Excerpt »

┄┄┄┄┄┄

The FCC Office of Engineering and Technology extended through Sept. 30 a waiver of the push notification requirement for fixed and mode II personal/portable TV white space devices, set to expire March 31. The original waiver was approved in a 2015 order on Part 15 rules.
Ericsson executives briefed FCC staff on the complexity of offering real-time text (RTT) instead of traditional text technology (TTY), as required by the regulator. “To transfer information from IP-based networks using RTT to legacy circuit-switched networks using TTY, operators must incorporate multiple gateways (depending on which systems require interconnection),” said Thursday's posting in docket 16-145. Activating RTT requires several steps, starting with the introduction of voice over LTE “and then adding hardware and/or software conversion for enabling RTT to TTY conversations,” the company said.

┄┄┄┄┄┄

Extracted data »
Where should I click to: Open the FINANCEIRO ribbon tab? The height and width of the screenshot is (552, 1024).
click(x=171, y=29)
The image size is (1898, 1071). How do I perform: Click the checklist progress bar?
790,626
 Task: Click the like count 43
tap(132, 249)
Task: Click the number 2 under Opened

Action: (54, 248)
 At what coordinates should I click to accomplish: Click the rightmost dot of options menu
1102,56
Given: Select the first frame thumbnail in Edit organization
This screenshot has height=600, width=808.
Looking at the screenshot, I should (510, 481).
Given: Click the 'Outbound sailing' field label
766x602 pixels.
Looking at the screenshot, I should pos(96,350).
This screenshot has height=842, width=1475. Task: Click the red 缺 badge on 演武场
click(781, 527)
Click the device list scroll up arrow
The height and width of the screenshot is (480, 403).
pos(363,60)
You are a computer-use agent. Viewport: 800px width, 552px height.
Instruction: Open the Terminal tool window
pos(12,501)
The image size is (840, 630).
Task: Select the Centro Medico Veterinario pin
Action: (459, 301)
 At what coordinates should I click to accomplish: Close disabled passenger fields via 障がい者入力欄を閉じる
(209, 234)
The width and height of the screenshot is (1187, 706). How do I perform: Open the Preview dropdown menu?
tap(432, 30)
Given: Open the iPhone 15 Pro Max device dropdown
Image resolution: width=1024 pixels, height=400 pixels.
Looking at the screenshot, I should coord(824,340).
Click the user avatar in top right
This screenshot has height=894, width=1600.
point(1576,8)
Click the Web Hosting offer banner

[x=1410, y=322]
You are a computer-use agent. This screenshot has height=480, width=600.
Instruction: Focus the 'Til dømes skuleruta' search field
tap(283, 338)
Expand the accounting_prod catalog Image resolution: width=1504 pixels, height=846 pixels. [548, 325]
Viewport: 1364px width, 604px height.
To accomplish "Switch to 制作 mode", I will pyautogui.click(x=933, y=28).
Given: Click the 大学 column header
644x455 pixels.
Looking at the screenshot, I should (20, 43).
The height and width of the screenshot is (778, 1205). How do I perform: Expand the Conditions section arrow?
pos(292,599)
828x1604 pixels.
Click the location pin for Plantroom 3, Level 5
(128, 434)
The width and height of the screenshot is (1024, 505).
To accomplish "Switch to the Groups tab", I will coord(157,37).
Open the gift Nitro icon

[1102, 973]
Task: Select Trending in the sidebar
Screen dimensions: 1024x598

┄┄┄┄┄┄

Instructions to follow » Repeat the FCC news brief word for word. The rows are not needed here.

Result for this task »
The FCC Office of Engineering and Technology extended through Sept. 30 a waiver of the push notification requirement for fixed and mode II personal/portable TV white space devices, set to expire March 31. The original waiver was approved in a 2015 order on Part 15 rules.
Ericsson executives briefed FCC staff on the complexity of offering real-time text (RTT) instead of traditional text technology (TTY), as required by the regulator. “To transfer information from IP-based networks using RTT to legacy circuit-switched networks using TTY, operators must incorporate multiple gateways (depending on which systems require interconnection),” said Thursday's posting in docket 16-145. Activating RTT requires several steps, starting with the introduction of voice over LTE “and then adding hardware and/or software conversion for enabling RTT to TTY conversations,” the company said.